Dataset items
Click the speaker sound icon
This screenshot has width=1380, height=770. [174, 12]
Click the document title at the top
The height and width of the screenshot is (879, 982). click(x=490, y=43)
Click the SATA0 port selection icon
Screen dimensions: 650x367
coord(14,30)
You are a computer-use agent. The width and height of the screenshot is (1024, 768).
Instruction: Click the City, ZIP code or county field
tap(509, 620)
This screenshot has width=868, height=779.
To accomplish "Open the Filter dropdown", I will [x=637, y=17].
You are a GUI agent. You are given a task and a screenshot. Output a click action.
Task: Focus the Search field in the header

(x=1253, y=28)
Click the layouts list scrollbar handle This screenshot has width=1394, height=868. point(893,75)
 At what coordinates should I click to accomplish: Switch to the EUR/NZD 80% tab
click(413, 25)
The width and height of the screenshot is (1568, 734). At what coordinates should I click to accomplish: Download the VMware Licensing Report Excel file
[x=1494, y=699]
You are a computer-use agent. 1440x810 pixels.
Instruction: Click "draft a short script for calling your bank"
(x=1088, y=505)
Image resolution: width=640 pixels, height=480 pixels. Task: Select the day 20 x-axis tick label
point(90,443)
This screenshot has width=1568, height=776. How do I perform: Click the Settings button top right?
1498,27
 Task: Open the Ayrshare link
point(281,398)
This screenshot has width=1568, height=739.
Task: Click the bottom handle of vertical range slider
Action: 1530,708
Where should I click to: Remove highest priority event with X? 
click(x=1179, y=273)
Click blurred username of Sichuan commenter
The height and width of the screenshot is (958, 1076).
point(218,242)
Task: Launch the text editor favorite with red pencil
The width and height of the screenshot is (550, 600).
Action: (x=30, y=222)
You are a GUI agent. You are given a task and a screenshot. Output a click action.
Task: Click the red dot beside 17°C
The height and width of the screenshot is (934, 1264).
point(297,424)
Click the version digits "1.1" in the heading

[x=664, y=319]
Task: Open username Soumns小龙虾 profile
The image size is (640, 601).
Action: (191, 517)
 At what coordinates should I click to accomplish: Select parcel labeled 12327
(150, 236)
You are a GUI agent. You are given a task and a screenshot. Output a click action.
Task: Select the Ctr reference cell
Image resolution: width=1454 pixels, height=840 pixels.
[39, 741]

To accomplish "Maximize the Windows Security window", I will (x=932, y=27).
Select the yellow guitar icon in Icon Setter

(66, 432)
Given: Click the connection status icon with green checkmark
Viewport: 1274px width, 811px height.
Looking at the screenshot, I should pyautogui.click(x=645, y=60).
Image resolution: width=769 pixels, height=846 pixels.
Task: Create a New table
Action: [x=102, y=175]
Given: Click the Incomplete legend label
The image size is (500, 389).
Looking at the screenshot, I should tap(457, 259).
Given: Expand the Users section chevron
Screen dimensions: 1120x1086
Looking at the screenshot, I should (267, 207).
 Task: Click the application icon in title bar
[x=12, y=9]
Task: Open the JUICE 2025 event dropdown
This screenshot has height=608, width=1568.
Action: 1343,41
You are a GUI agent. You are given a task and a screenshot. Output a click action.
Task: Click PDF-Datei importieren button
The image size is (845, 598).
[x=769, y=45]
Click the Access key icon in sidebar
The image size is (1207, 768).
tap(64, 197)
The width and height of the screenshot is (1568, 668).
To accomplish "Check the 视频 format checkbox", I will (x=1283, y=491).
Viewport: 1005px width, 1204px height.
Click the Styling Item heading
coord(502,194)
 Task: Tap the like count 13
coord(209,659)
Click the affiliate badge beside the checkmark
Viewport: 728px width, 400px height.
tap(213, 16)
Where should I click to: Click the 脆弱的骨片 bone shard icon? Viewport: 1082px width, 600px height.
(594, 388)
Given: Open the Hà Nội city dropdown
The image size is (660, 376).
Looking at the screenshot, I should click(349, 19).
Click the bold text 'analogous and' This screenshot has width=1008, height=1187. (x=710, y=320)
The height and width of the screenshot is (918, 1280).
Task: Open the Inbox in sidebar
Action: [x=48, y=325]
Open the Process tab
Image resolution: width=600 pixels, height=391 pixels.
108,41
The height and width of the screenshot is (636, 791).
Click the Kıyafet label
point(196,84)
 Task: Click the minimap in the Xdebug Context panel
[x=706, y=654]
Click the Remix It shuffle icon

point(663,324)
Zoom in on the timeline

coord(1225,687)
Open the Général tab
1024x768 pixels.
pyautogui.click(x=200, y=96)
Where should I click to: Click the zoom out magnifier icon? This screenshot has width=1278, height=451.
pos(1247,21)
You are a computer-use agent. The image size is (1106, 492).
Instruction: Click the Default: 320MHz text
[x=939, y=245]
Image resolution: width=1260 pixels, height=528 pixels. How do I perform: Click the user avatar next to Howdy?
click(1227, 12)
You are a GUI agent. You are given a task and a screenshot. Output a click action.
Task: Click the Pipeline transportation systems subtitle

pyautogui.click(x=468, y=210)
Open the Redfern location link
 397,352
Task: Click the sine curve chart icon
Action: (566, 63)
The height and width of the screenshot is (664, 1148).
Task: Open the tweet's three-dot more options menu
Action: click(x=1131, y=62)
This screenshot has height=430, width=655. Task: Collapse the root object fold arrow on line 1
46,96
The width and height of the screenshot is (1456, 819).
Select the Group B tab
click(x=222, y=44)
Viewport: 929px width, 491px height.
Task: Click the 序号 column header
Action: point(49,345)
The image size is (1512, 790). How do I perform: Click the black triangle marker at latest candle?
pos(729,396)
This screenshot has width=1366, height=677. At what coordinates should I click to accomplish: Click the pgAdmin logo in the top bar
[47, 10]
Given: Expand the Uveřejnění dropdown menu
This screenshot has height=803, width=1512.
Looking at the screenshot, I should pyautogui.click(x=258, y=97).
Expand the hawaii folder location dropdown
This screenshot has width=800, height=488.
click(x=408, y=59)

WORK INSTRUCTIONS
Pull out every line above that holds the word "computer".

RESPONSE BELOW
You are a computer-use agent. The width and height of the screenshot is (1024, 768).
You are a computer-use agent. 1440x810 pixels.
You are a computer-use agent. The image size is (1106, 492).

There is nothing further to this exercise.